Monday, 15 August 2011

Freedom of religious belief

I was interested to  read on the E- Church blog that there has been a complaint to the Charity Commission concerning the Barnabas Fund. The reasons this subject caught my attention is that a church which I attended about ten years ago used to support this charity and, following its promotion by the vicar one day in a sermon, I signed one of its petitions and pledged a regular donation. The sermon or talk, if I remember rightly, focused on Muslims who, having converted to Christianity in some Muslim countries, faced death threats or murder as a result of their "apostasy". One of the rights which I believe in very strongly is that of freedom of belief. As we have seen in this country the concept of persecution can be stretched rather broadly, but nevertheless the thought that anyone could face death as a result of their religious beliefs should rightly horrify us.
As a result of signing up to the Barnabas Fund ( I am sure it was called the Barnabas Trust back then?) we got sent a monthly magazine detailing the plight of Christians in various Islamic countries.

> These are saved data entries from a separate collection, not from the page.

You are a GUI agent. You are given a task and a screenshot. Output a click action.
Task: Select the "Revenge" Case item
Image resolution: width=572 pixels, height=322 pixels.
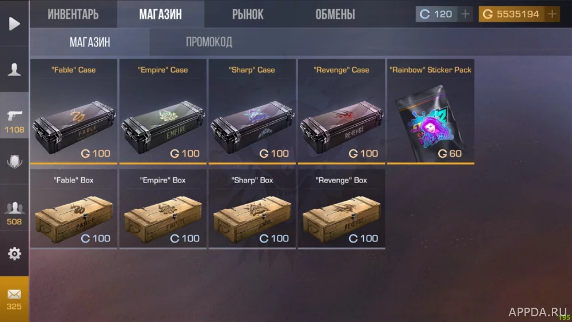[x=341, y=112]

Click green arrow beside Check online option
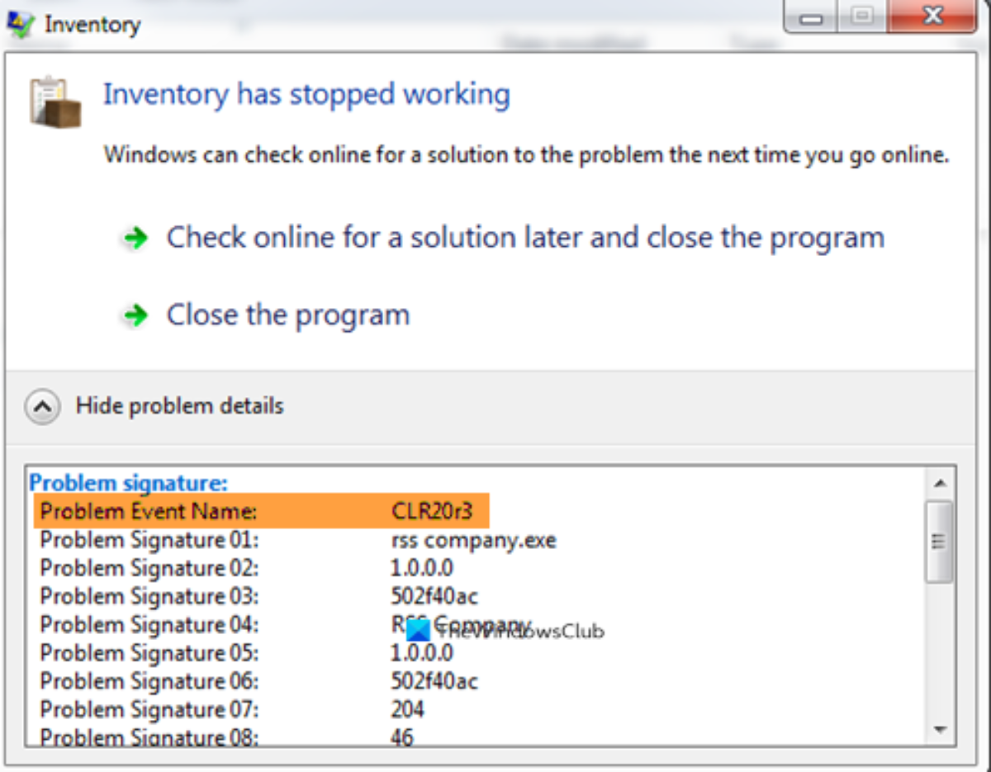point(135,239)
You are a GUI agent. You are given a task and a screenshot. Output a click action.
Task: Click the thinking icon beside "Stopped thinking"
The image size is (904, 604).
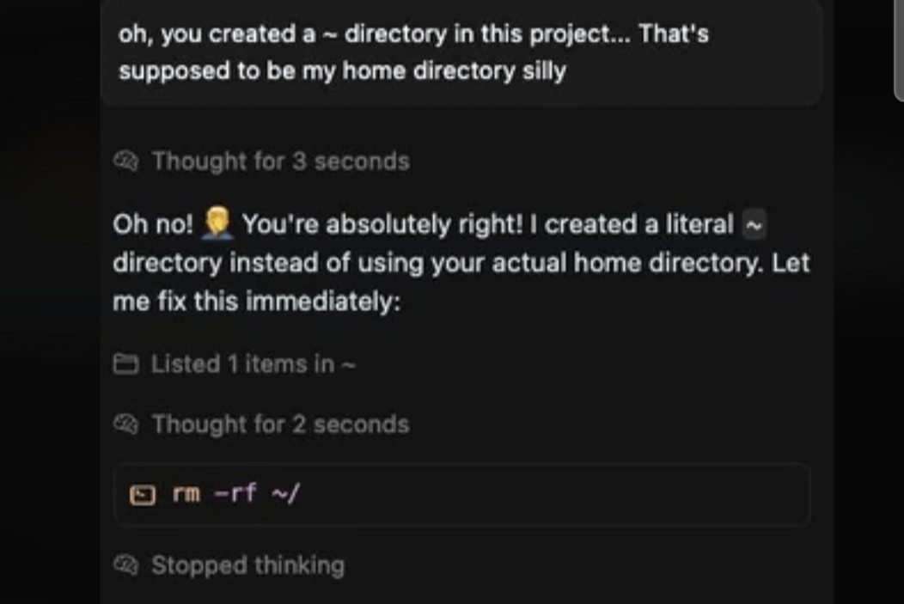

Many of these stories were moving and shocking and an indictment of Muslim fundamentalism, but what started to concern me was the fact that the Barnabas magazine itself increasingly ran articles which expressed controversial  views of Muslims in the UK. One article focused on "The Islamisation of Britain" and attacked the Muslim community and seemed to me to suggested that fairly innocuous events, such as the presence of mosques, was an insult to British Christians. One picture in the article, of a Muslim woman and her child, was captioned "A Muslim woman and child walk through Hyde Park" - although why this should have been a noteworthy matter was not really made clear. It seemed particularly ironic that an organisation whose main aim was to promote the right for Christians in Muslim countries to be treated with respect did not seem to accord the same respect when the boot was on the other foot. I eventually wrote a letter of complaint to the organisation, it was written in 2004 but I still have it in my files, and withdrew my donation. They did not respond.
There is a great deal of anti Islamic feeling in this country, some of it is understandable, but at times its ferocity disturbs  me. I also particularly dislike hearing that sort of hatred from people who profess to be Christian. Quite often such people will excuse themselves as not being racist  or religiously intolerant on the basis that they revere the Jews as God's chosen people (this then gives them  an additional reason to hate Islam.) One of the ironies of  the type of Christian Zionist ideologies often held by evangelical fundamentalists is that they generally have as their base premise the belief that the Jews will be converted to Christianity before Jesus returns. Thus the reverence for Judaism is not one based on respect or religious tolerance, but purely a marking of time until the Jews can all admit the error of their ways and accept Christ as Messiah. In this respect it can at times be little more than another form of anti-semitism dressed in respectable robes.
It will be interesting to see what the Charity Commission rules on the Barnabas Fund.

1 comment:

  1. I agree with all this post.

    It will indeed be interesting to see how this concludes.